**WHAT IS BEING ASKED**
The answer is the exact text of every line from the one that contains "Where should I" to the final line of the entries below, with pictures left out.
......
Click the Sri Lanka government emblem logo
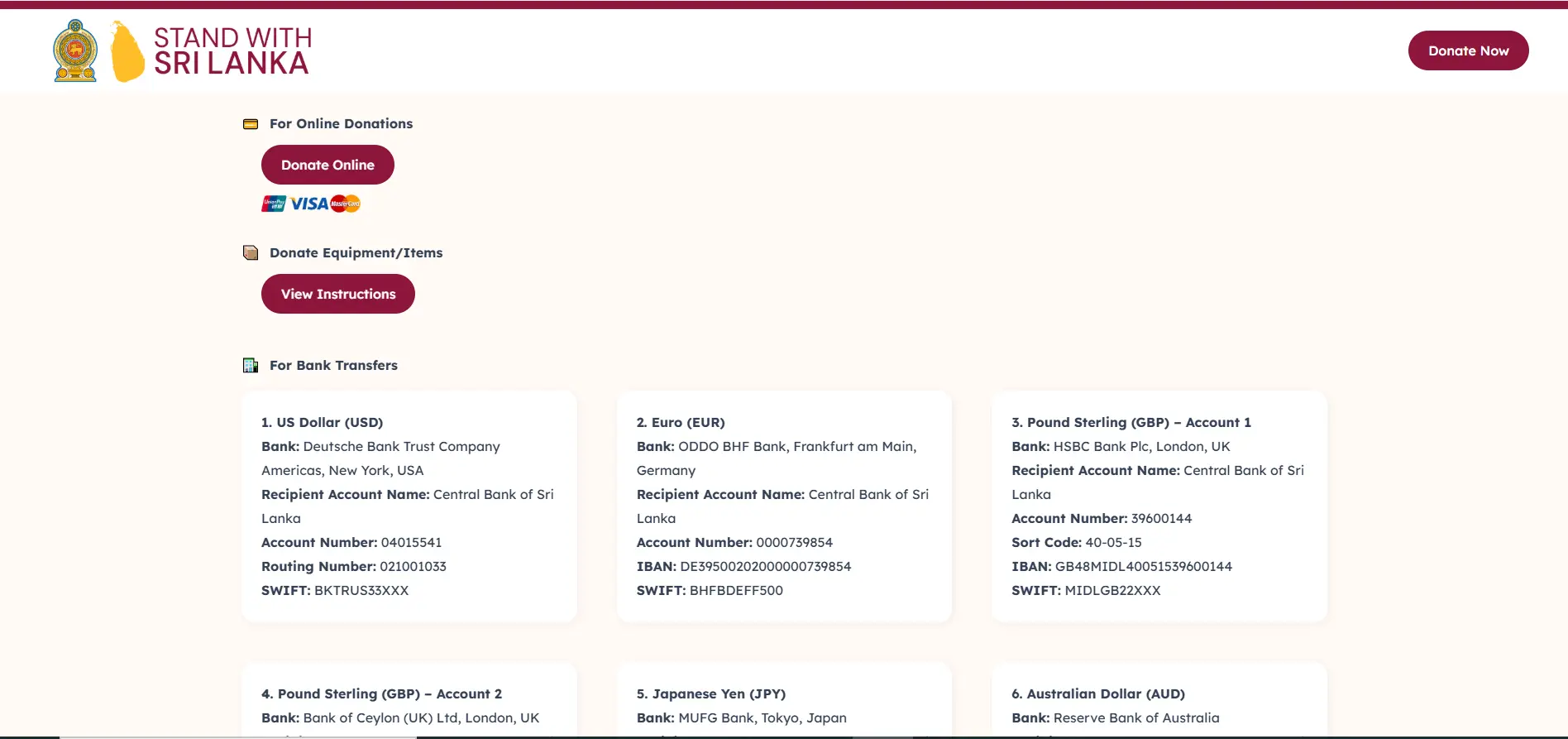The height and width of the screenshot is (739, 1568). click(75, 51)
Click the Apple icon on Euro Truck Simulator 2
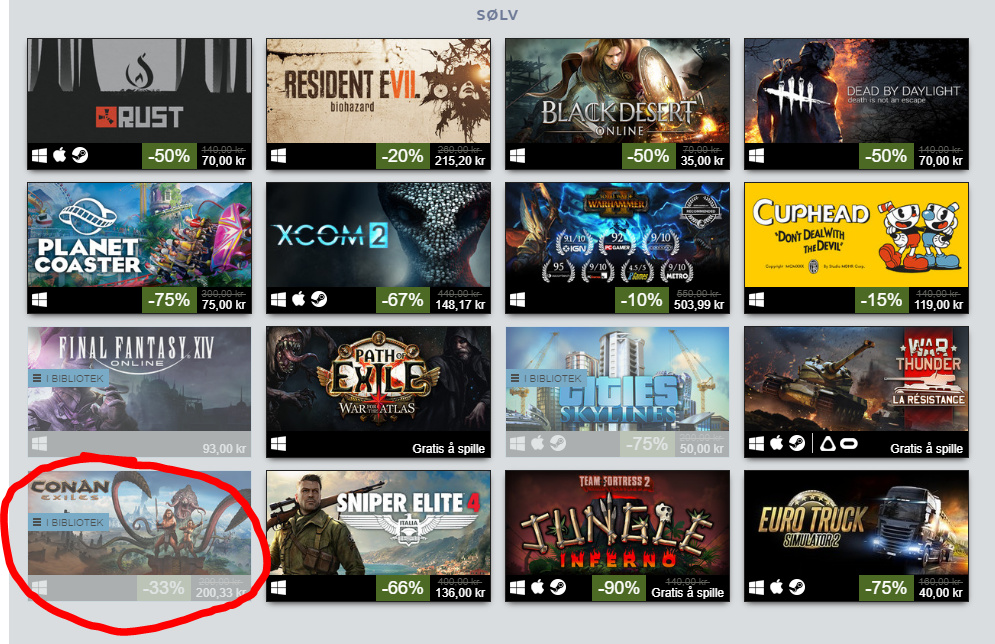Screen dimensions: 995x644 pos(777,587)
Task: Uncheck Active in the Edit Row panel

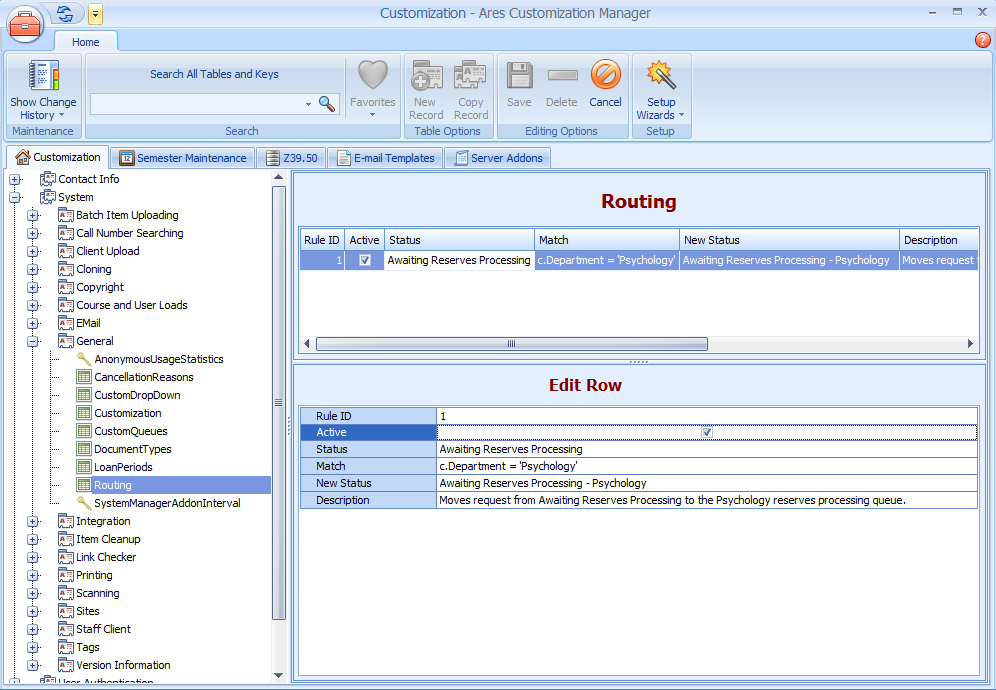Action: [707, 432]

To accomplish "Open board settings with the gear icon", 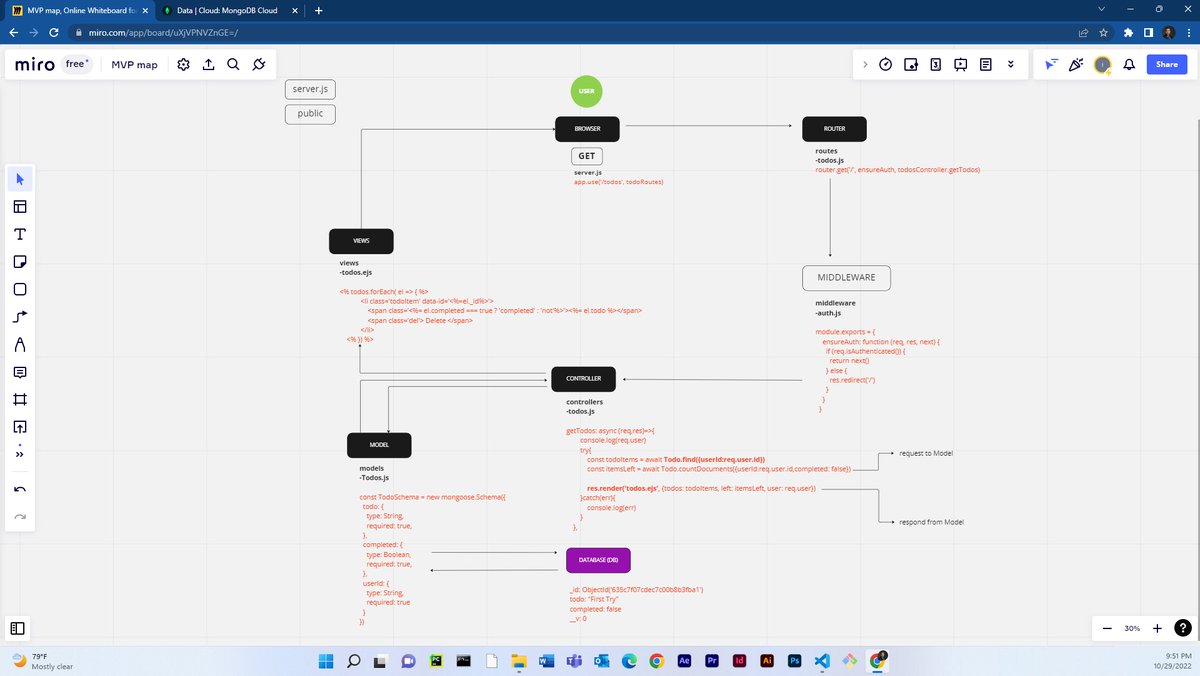I will 183,64.
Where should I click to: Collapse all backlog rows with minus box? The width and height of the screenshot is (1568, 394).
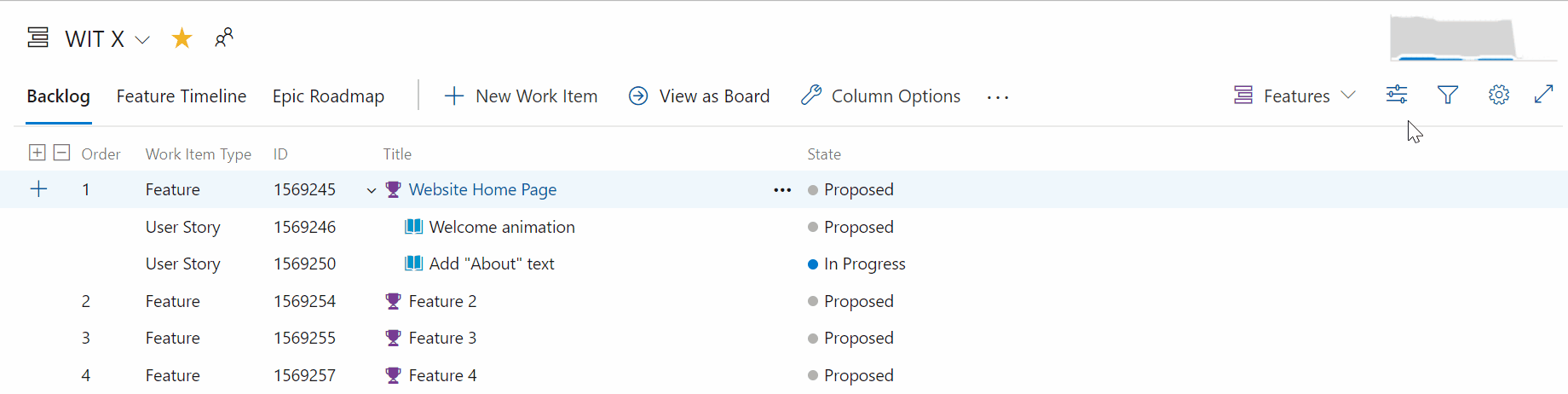pos(61,153)
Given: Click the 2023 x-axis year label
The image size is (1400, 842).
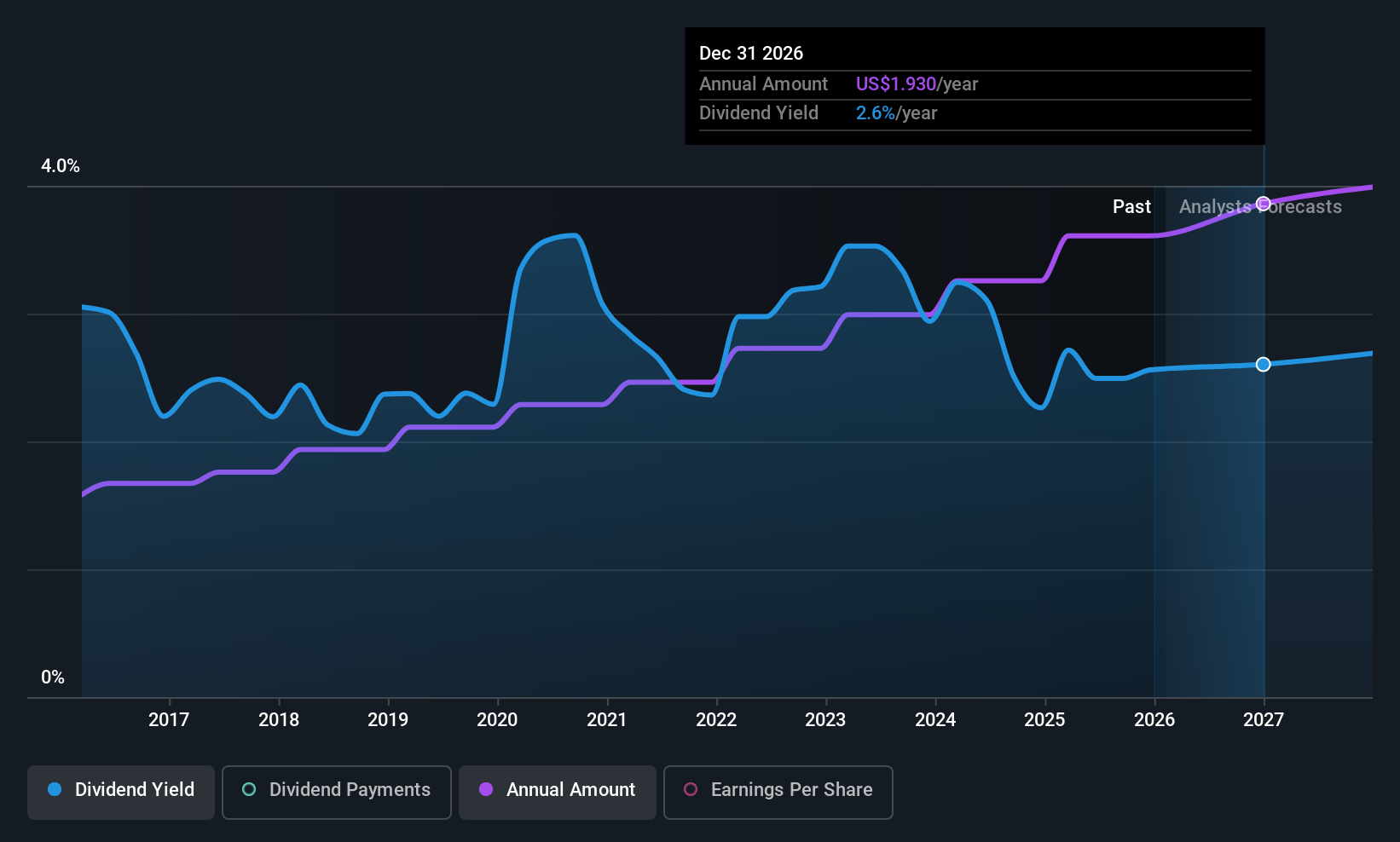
......
**OUTPUT OF THE EXERCISE**
Where should I click to: Collapse all backlog rows with minus box? The width and height of the screenshot is (1568, 394).
pos(61,153)
Given: Click the 2023 x-axis year label
The image size is (1400, 842).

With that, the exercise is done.